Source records

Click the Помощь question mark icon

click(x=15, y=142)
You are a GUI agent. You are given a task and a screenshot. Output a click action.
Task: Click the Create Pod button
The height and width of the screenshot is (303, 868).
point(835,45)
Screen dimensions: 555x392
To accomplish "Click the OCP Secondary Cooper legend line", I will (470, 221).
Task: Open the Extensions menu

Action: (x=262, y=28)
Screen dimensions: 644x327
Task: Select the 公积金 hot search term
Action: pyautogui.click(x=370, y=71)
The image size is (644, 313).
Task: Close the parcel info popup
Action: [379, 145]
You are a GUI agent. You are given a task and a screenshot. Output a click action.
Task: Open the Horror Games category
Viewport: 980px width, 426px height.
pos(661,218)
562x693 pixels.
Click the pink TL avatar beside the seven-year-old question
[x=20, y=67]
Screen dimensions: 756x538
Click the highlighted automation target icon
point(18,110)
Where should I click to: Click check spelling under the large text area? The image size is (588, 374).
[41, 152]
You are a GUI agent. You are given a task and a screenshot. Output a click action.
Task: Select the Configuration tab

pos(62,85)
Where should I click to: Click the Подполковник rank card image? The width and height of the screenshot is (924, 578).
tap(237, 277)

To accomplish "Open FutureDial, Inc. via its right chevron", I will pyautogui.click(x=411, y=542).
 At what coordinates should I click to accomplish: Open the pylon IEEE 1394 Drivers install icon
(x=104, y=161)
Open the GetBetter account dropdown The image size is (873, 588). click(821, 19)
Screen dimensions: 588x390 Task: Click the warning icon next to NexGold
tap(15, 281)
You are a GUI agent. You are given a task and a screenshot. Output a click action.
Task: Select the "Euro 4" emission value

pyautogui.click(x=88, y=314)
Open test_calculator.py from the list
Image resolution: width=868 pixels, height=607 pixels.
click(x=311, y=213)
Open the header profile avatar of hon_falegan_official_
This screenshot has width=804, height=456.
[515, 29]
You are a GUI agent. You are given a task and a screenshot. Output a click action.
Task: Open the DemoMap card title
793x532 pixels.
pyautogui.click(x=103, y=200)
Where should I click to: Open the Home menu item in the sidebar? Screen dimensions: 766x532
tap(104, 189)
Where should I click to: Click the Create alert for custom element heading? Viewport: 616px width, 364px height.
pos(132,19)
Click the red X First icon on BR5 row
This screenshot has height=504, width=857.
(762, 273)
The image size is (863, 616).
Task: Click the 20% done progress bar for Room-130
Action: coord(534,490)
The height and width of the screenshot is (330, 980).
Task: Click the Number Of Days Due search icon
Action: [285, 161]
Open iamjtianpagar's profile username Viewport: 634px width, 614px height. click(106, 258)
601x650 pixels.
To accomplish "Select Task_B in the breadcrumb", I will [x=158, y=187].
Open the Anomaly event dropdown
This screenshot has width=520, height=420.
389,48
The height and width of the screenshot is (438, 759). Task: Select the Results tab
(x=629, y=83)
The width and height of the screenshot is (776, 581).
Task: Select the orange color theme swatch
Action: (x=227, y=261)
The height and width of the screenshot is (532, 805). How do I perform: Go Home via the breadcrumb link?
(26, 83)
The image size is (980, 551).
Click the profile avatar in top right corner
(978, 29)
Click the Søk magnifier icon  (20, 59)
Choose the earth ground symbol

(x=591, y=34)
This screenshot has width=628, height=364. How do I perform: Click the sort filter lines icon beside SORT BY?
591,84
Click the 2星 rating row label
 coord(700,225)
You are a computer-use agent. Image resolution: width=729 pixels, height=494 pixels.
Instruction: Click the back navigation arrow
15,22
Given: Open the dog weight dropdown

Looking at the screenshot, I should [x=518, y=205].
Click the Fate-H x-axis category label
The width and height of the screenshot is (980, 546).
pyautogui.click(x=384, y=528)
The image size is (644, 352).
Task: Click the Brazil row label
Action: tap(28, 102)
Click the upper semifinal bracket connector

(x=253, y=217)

What needs to be done :: The whole of the data above must be given again, unaltered and complete.

Reply to the exercise ::
Click the Помощь question mark icon

click(x=15, y=142)
You are a GUI agent. You are given a task and a screenshot. Output a click action.
Task: Click the Create Pod button
The height and width of the screenshot is (303, 868).
point(835,45)
Screen dimensions: 555x392
To accomplish "Click the OCP Secondary Cooper legend line", I will (470, 221).
Task: Open the Extensions menu

Action: (x=262, y=28)
Screen dimensions: 644x327
Task: Select the 公积金 hot search term
Action: pyautogui.click(x=370, y=71)
The image size is (644, 313).
Task: Close the parcel info popup
Action: [379, 145]
You are a GUI agent. You are given a task and a screenshot. Output a click action.
Task: Open the Horror Games category
Viewport: 980px width, 426px height.
pos(661,218)
562x693 pixels.
Click the pink TL avatar beside the seven-year-old question
[x=20, y=67]
Screen dimensions: 756x538
Click the highlighted automation target icon
point(18,110)
Where should I click to: Click check spelling under the large text area? The image size is (588, 374).
[41, 152]
You are a GUI agent. You are given a task and a screenshot. Output a click action.
Task: Select the Configuration tab

pos(62,85)
Where should I click to: Click the Подполковник rank card image? The width and height of the screenshot is (924, 578).
tap(237, 277)

To accomplish "Open FutureDial, Inc. via its right chevron", I will pyautogui.click(x=411, y=542).
 At what coordinates should I click to accomplish: Open the pylon IEEE 1394 Drivers install icon
(x=104, y=161)
Open the GetBetter account dropdown The image size is (873, 588). click(821, 19)
Screen dimensions: 588x390 Task: Click the warning icon next to NexGold
tap(15, 281)
You are a GUI agent. You are given a task and a screenshot. Output a click action.
Task: Select the "Euro 4" emission value

pyautogui.click(x=88, y=314)
Open test_calculator.py from the list
Image resolution: width=868 pixels, height=607 pixels.
click(x=311, y=213)
Open the header profile avatar of hon_falegan_official_
This screenshot has width=804, height=456.
[515, 29]
You are a GUI agent. You are given a task and a screenshot. Output a click action.
Task: Open the DemoMap card title
793x532 pixels.
pyautogui.click(x=103, y=200)
Where should I click to: Open the Home menu item in the sidebar? Screen dimensions: 766x532
tap(104, 189)
Where should I click to: Click the Create alert for custom element heading? Viewport: 616px width, 364px height.
pos(132,19)
Click the red X First icon on BR5 row
This screenshot has height=504, width=857.
(762, 273)
The image size is (863, 616).
Task: Click the 20% done progress bar for Room-130
Action: coord(534,490)
The height and width of the screenshot is (330, 980).
Task: Click the Number Of Days Due search icon
Action: [285, 161]
Open iamjtianpagar's profile username Viewport: 634px width, 614px height. click(106, 258)
601x650 pixels.
To accomplish "Select Task_B in the breadcrumb", I will [x=158, y=187].
Open the Anomaly event dropdown
This screenshot has width=520, height=420.
389,48
The height and width of the screenshot is (438, 759). Task: Select the Results tab
(x=629, y=83)
The width and height of the screenshot is (776, 581).
Task: Select the orange color theme swatch
Action: (x=227, y=261)
The height and width of the screenshot is (532, 805). How do I perform: Go Home via the breadcrumb link?
(26, 83)
The image size is (980, 551).
Click the profile avatar in top right corner
(978, 29)
Click the Søk magnifier icon  (20, 59)
Choose the earth ground symbol

(x=591, y=34)
This screenshot has width=628, height=364. How do I perform: Click the sort filter lines icon beside SORT BY?
591,84
Click the 2星 rating row label
 coord(700,225)
You are a computer-use agent. Image resolution: width=729 pixels, height=494 pixels.
Instruction: Click the back navigation arrow
15,22
Given: Open the dog weight dropdown

Looking at the screenshot, I should [x=518, y=205].
Click the Fate-H x-axis category label
The width and height of the screenshot is (980, 546).
pyautogui.click(x=384, y=528)
The image size is (644, 352).
Task: Click the Brazil row label
Action: tap(28, 102)
Click the upper semifinal bracket connector

(x=253, y=217)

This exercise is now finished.